Hallucinogenic drugs have been used in every culture known to us, often sacramentally, and have been investigated — and augmented — by scientists. Daniel Breslaw, one of the subjects in a study of LSD at Columbia University in the 1960s, experienced vivid synaesthesia: ‘One knows the smell of a low B flat, the sound of green, the taste of the categorical imperative (which is something like veal).’
As a young doctor in California, Sacks himself tried a drug called Artane and had a conversation about analytic philosophy with a spider that had a voice like Bertrand Russell; he later told the story to an entomologist friend, who nodded sagely and said: ‘Yes, I know the species.’ One sunny day in 1964, hoping to see ‘true’ indigo, he ‘developed a pharmaceutical launchpad consisting of a base of amphetamine (for general arousal), LSD (for hallucinogenic intensity), and a touch of cannabis (for a little added delirium)’, and looked at a white wall, on which there appeared ‘a huge, trembling, pear-shaped blob of the purest indigo’. And the next year in London, after reading Froissart’s Chronicles and Henry V, he injected morphine and watched the battle of Agincourt on the sleeve of his dressing gown.

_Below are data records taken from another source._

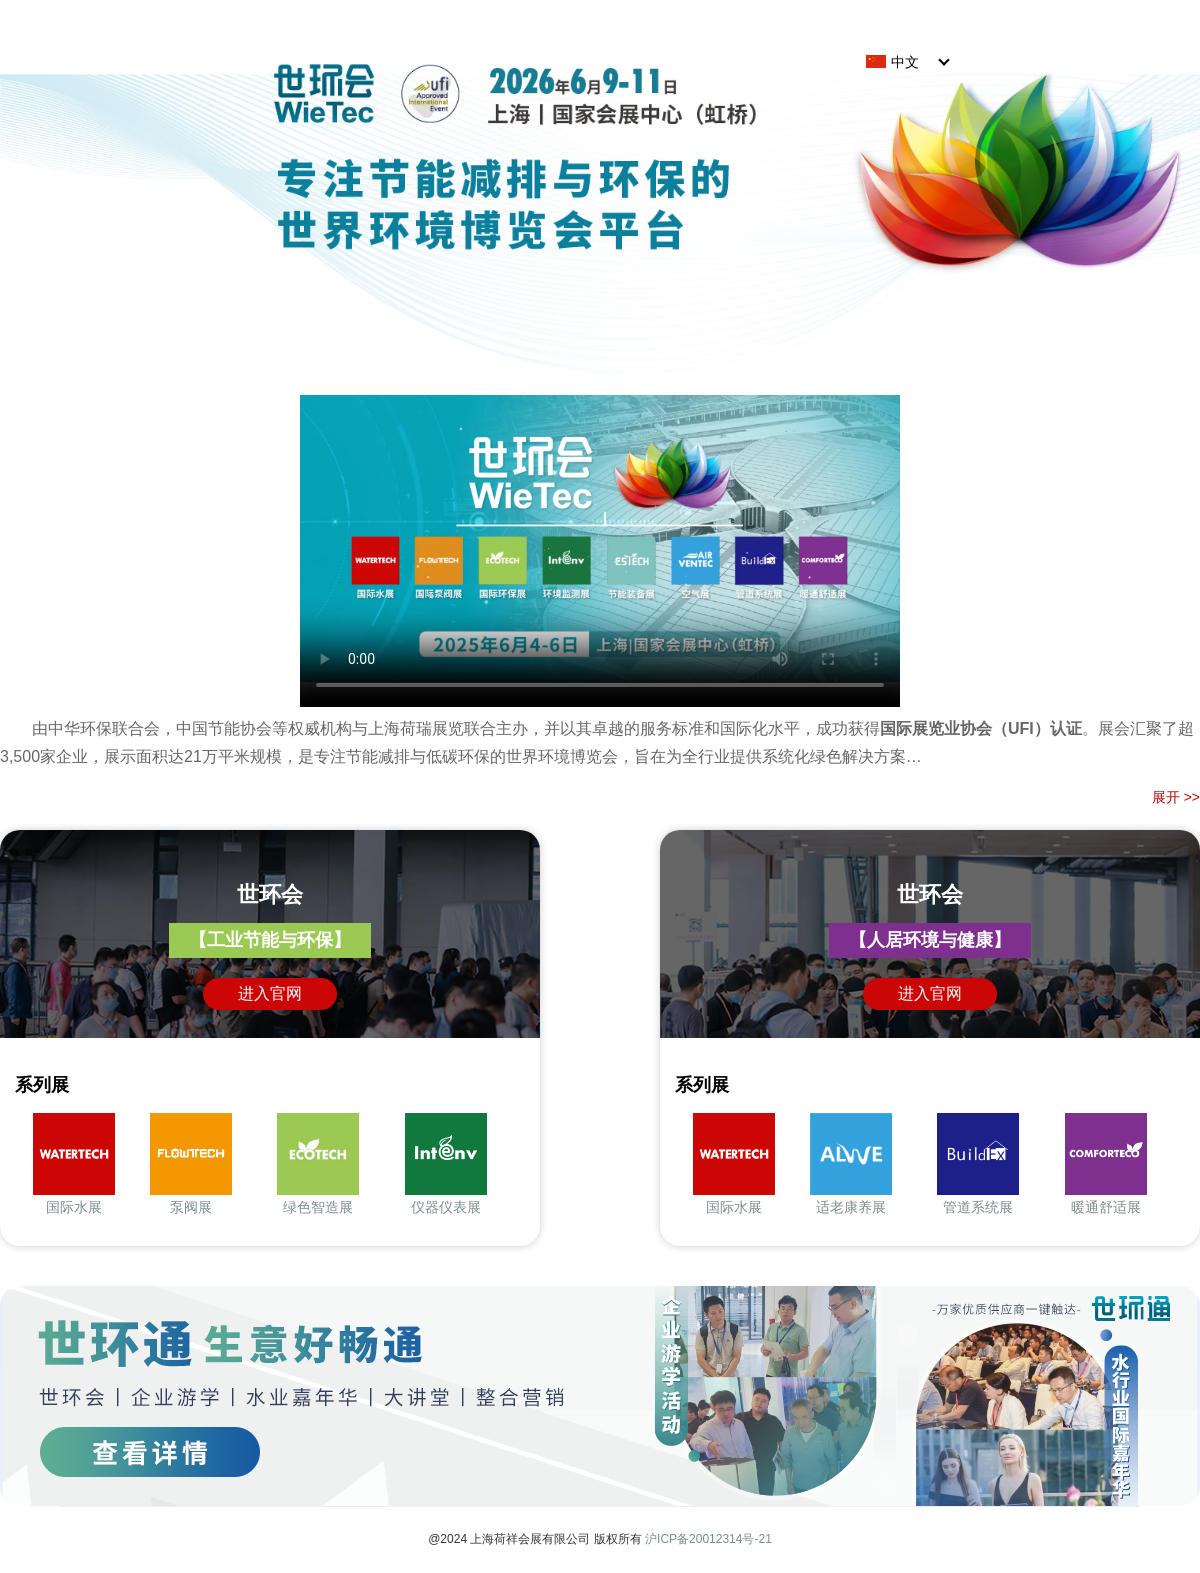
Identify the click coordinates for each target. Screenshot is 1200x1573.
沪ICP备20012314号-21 (708, 1539)
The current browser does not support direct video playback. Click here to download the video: (600, 538)
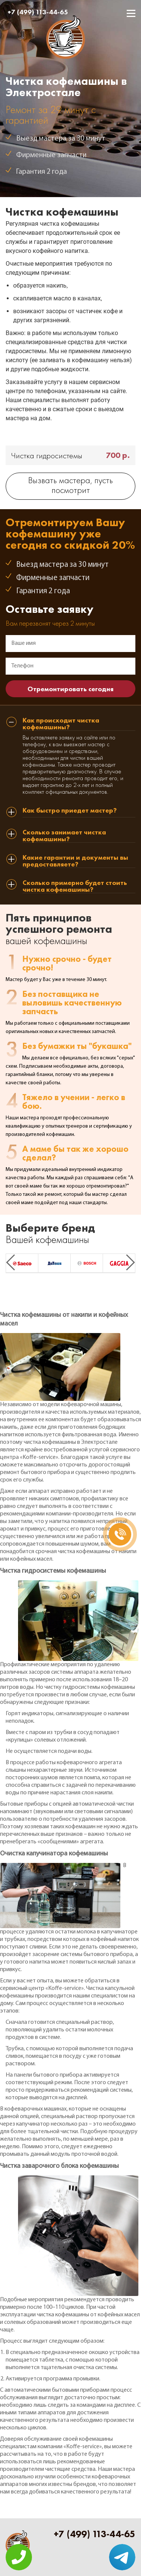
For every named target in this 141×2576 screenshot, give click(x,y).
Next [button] (130, 1262)
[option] (22, 1263)
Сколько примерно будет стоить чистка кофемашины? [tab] (75, 886)
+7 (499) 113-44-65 (38, 12)
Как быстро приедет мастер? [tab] (70, 810)
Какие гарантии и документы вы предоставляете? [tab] (75, 861)
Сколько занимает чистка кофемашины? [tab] (64, 836)
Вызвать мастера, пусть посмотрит (70, 486)
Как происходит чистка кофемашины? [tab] (61, 724)
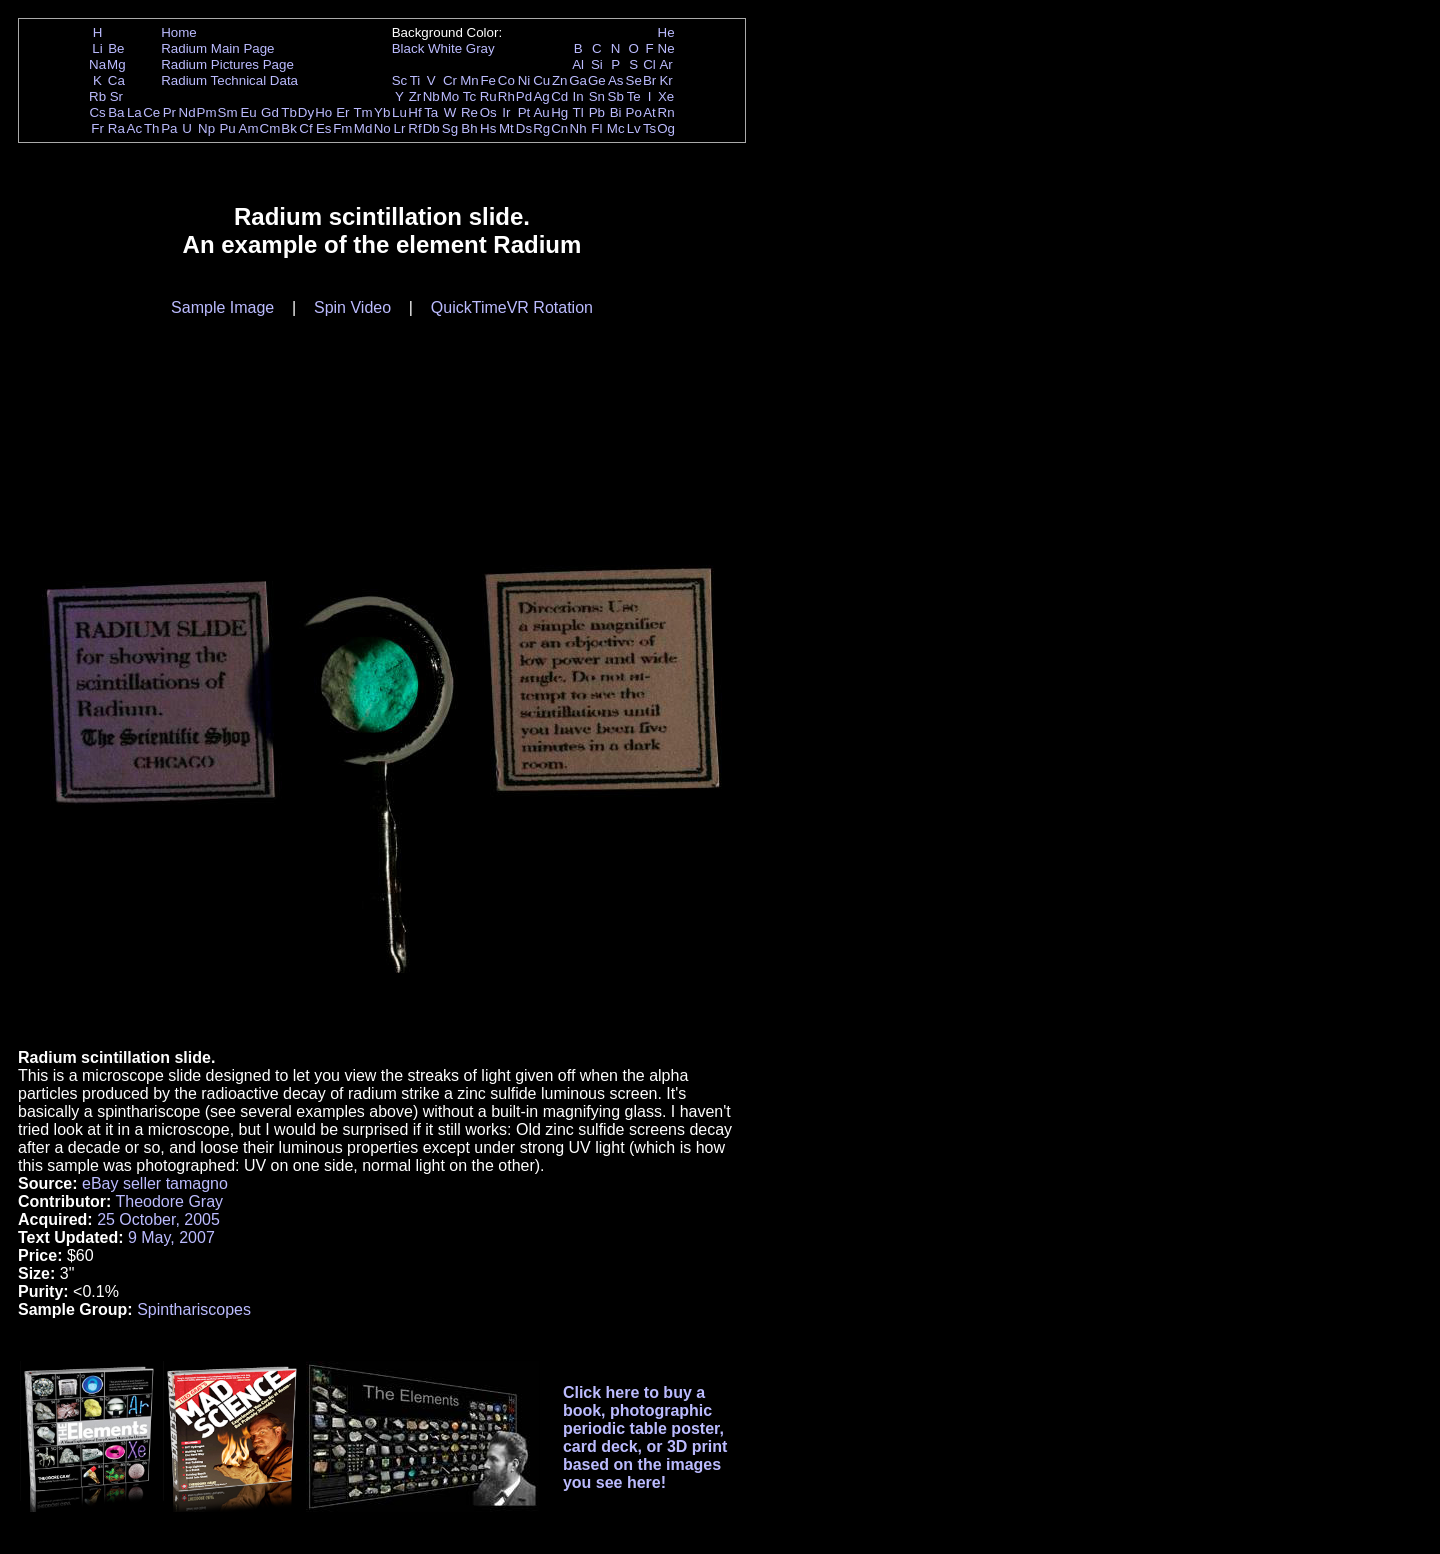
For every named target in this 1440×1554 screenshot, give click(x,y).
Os (488, 112)
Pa (169, 128)
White (445, 48)
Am (249, 128)
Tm (362, 112)
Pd (524, 96)
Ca (116, 80)
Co (506, 80)
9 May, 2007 (171, 1237)
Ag (541, 96)
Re (469, 112)
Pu (227, 128)
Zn (560, 80)
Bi (616, 112)
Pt (524, 112)
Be (116, 48)
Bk (289, 128)
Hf (414, 112)
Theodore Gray (169, 1201)
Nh (578, 128)
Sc (400, 80)
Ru (488, 96)
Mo (450, 96)
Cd (559, 96)
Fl (596, 128)
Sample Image (222, 307)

Sacks writes in the great tradition of literary doctors. He is humane, relaxed and amused, and loves a good anecdote — so he includes the condition of cataplexy, the sudden and complete loss of muscle tone with emotion or laughter (hardly an hallucination), just so he can mention that a friend of the comedian Robin Williams told him that whenever he met Williams he would lie down preemptively, rather than fall down laughing. He is not much given to speculation, but writes that ‘one must wonder to what extent hallucinatory experiences have given rise to our art, folklore, and even religion’.